Ocho cañas negras articuladas; ocho patas que se mueven sincronizadas como las bielas de un motor renegrido por el aceite quemado; que terminan en ocho uñas puntiagudas: ocho pies calzados con botines de tacón confeccionados a medida con piel de araña.
Una araña tiene el cuerpo cubierto por un abrigo negro de piel de araña. Sus cerdas grasientas hacen que las gotas de lluvia resbalen sin mojarla.
Tiene ocho ojos, tantos como patas, pero son casi ciegos, como lentes ralladas de periscopios, que en lugar de ver intuyen, pero que pueden ver tu miedo, porque saben que el cálculo cabalístico por el que han sido ordenados esos ocho ojos tenía como único objetivo provocar el terror.
El apestoso vientre de una araña está siempre preñado y en su interior esconde una factoría-telar en la que treinta mil obreros, esclavos ciegos, hilan ―día y noche― la fibra con la que se tejen las pesadillas.
Una araña no se aparea por amor; ni siquiera por concupiscencia; ni siquiera por codicia. No llegan a tocarse; el pequeño macho deposita el esperma en un sitio oscuro y luego la hembra lo recoge con sus patas peludas y se lo inserta ella misma en el cuerpo. Casi siempre la hembra termina por devorar al macho; por consumirlo como si fuese un aperitivo; como si fuese un aperitivo crujiente, un tentempié asiático demasiado amargo pero apetitoso, porque mientras cruje y deja salir los jugos de su interior, siente cómo entre sus mandíbulas la vida se debilita entre espasmos, y es solo en ese momento extremo cuando la araña hembra alcanza el placer supremo; cuando el esperma ya es de su propiedad y lleva rato en el interior de su cuerpo, alimentando a los obreros ciegos del telar.
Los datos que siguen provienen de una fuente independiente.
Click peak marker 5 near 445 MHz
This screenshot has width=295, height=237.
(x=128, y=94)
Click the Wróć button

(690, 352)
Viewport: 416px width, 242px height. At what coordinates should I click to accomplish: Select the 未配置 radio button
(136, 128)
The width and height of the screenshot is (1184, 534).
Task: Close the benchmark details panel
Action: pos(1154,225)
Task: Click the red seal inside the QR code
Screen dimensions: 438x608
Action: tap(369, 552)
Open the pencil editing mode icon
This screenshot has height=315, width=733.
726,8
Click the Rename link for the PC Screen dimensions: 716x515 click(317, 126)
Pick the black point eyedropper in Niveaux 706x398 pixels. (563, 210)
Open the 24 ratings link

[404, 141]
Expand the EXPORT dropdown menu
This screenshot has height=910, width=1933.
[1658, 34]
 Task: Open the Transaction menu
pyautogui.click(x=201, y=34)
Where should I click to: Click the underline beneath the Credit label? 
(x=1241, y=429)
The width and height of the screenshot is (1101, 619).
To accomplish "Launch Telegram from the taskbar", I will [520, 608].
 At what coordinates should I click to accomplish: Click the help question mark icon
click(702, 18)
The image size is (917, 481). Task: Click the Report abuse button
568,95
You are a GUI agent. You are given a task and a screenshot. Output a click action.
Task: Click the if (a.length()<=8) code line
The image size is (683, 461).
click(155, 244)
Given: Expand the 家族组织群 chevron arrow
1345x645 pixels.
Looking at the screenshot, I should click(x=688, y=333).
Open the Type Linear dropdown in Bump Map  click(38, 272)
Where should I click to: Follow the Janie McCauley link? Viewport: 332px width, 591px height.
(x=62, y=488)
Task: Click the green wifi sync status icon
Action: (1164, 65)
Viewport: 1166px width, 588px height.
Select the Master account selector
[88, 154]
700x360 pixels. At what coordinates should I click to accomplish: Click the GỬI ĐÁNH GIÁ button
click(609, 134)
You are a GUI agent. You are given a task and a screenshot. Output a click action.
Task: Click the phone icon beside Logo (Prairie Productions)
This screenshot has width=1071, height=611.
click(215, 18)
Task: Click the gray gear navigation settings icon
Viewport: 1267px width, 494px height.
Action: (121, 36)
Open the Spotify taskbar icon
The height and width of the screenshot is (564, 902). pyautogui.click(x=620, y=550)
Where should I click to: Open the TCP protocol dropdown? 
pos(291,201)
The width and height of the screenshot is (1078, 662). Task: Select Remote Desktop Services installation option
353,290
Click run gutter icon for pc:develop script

Una araña siempre está dispuesta a introducirse en tu oído, en tu nariz, en cualquier orificio de tu cuerpo mientras duermes, y hacer allí su nido en silencio, y solo te darías cuenta porque al cabo de unos días notarías un cosquilleo, una efervescencia de huevos eclosionando y las verías salir. Verías a miles de minúsculas arañas-soldado desplazándose como el derrame de lava de un volcán o como granos de la arena negra de un reloj de arena roto sobre el suelo. En el momento en que despiertas, mientras compruebas que no te puedes mover; que solo aciertas a abrir los ojos y no los puedes volver a cerrar: tus propios ojos te obligan a ser testigo de la eclosión de millones de arañitas sin que puedas hacer nada, porque algún veneno ha paralizado tu cuerpo.
Y ves cómo tus ojos abiertos se van secando, y cómo miles de arañas crujientes se te acercan y se miran en tus pupilas, se miran miopes, como si tus ojos fuesen espejos de niebla, y se acomodan en tus párpados, en tus lagrimales, y desde allí chupan el blanco de tus ojos para comprobar que eres comestible, antes de envolverte con su tela hasta que te asfixies; antes de devorarte.